A cost-effective, eco-friendly, and large-scale system is essential to store and retrieve renewable energy. Currently, there are no sustainable methods for storing green energy, as batteries are environmentally toxic. This is a big problem.
Cornell bioengineer Buz Barstow, Ph.D. ’09 have suggested the solution to this problem: a bacteria called Shewanella oneidensis.
Shewanella oneidensis is a bacterium that takes electrons into its metabolism. It uses the energy to make essential precursors for ‘fixing’ carbon, which occurs when plants or organisms take carbon from CO2 and add it to an organic molecule, usually sugar.
Barstow is now working on engineering a new bacteria that goes a step further by using those precursor molecules to make organic molecules, such as biofuels.

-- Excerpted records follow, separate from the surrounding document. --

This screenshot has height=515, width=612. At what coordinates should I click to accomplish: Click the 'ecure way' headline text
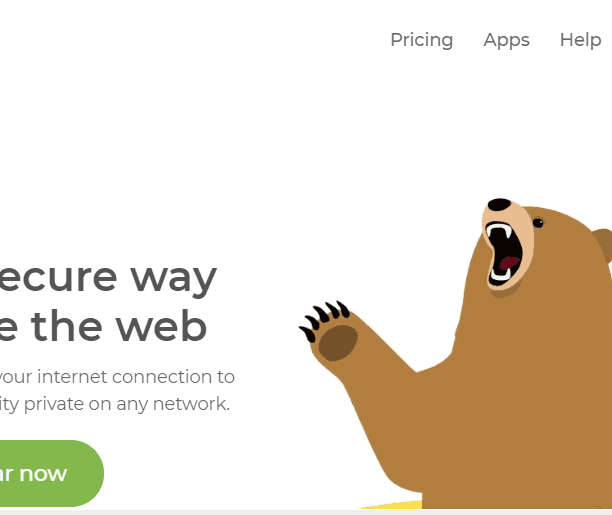pos(107,278)
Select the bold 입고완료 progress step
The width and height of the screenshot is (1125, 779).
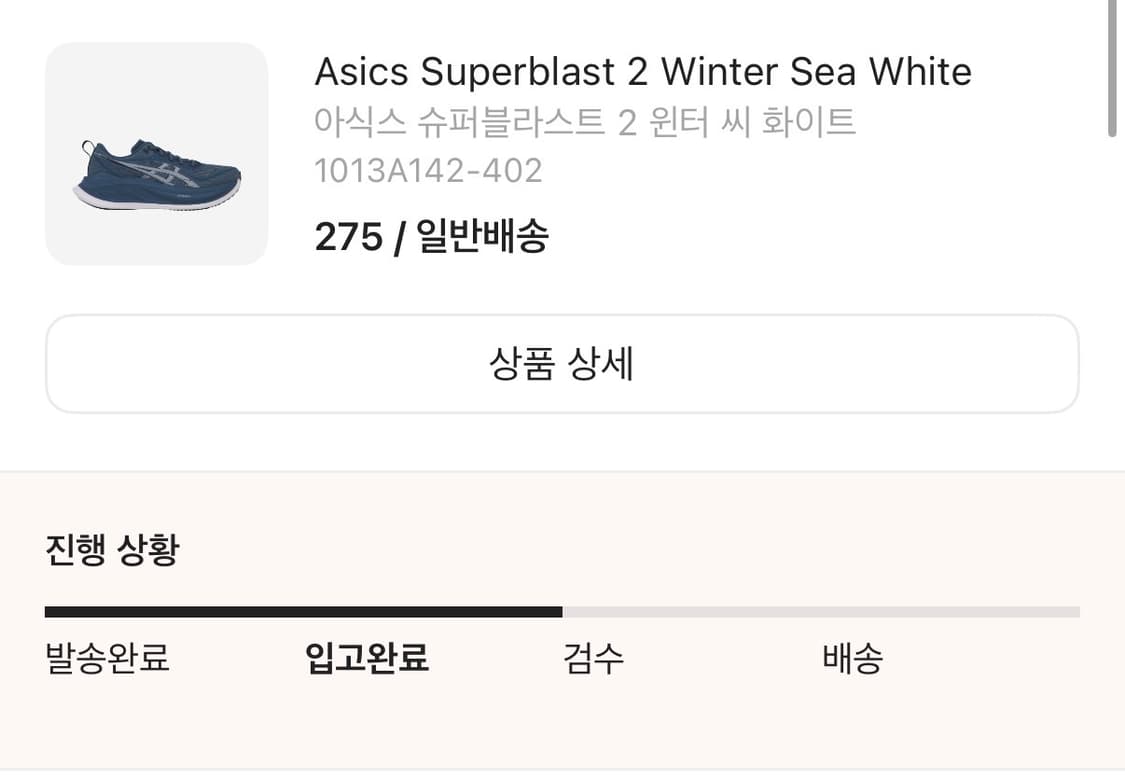pos(367,659)
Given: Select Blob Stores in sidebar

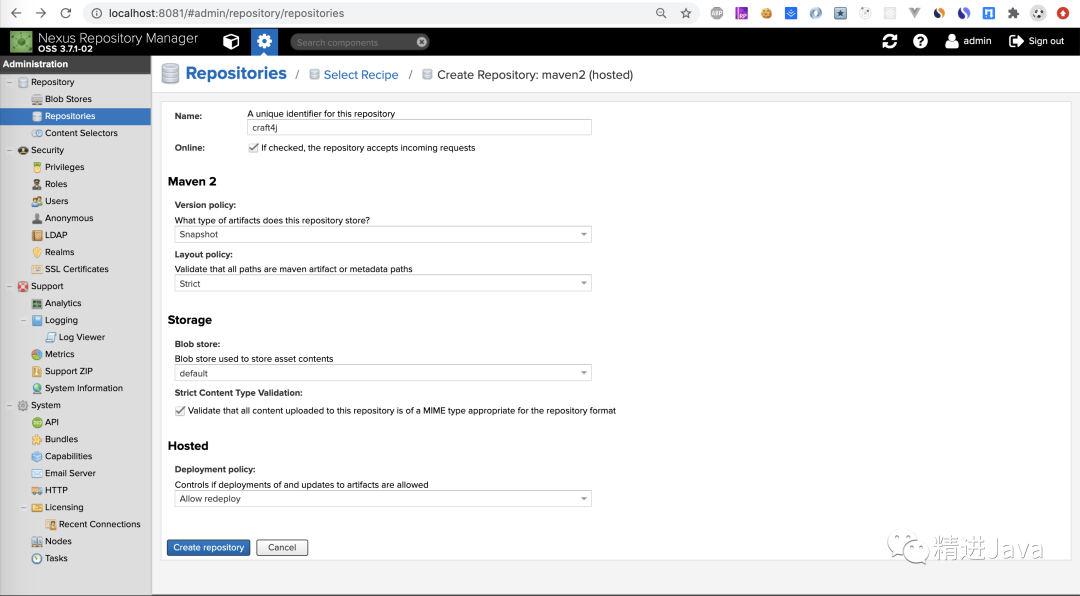Looking at the screenshot, I should click(68, 99).
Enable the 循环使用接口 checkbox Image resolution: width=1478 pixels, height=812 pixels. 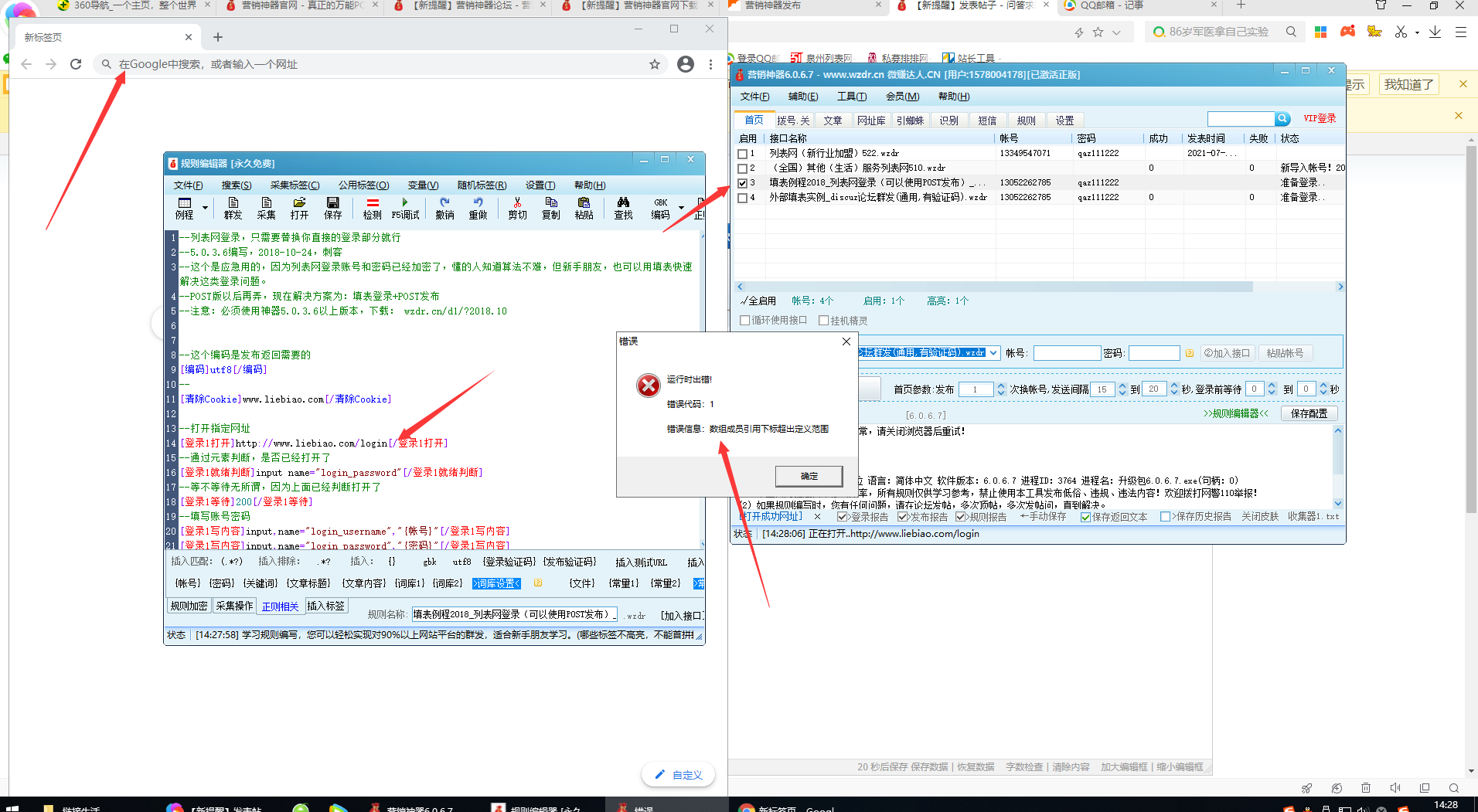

This is the first time that scientists have described a mechanism in Shewanella that allows the microbe to take energy into its system for use in its metabolism.
Using a technique called knockout sudoku, scientists inactivated genes one by one to tell their functions.
Barstow said, “We found a lot of genes that we already knew about for getting electrons out of the cell are also involved in getting electrons in. Then we also found this new set of genes that nobody’s ever seen before that are needed to get electrons into the cell.”
Scientists then identified the pathway that these genes facilitate that moves electrons into Shewanella’s metabolism.
This pathway efficiently converts carbon dioxide into sugars and, ultimately, biofuels. The same pathway can be scaled up and is cheap to run.
Scientists then identified homologous genes in many different genera of bacteria. They suspected that before life on Earth developed photosynthesis, bacteria might be using a similar pathway that used electrons from oxidizing iron to pull carbon from carbon dioxide for use in making sugars.
Barstow said, “When we build a microbe that can eat electrons, which we are doing now, it will incorporate those genes.”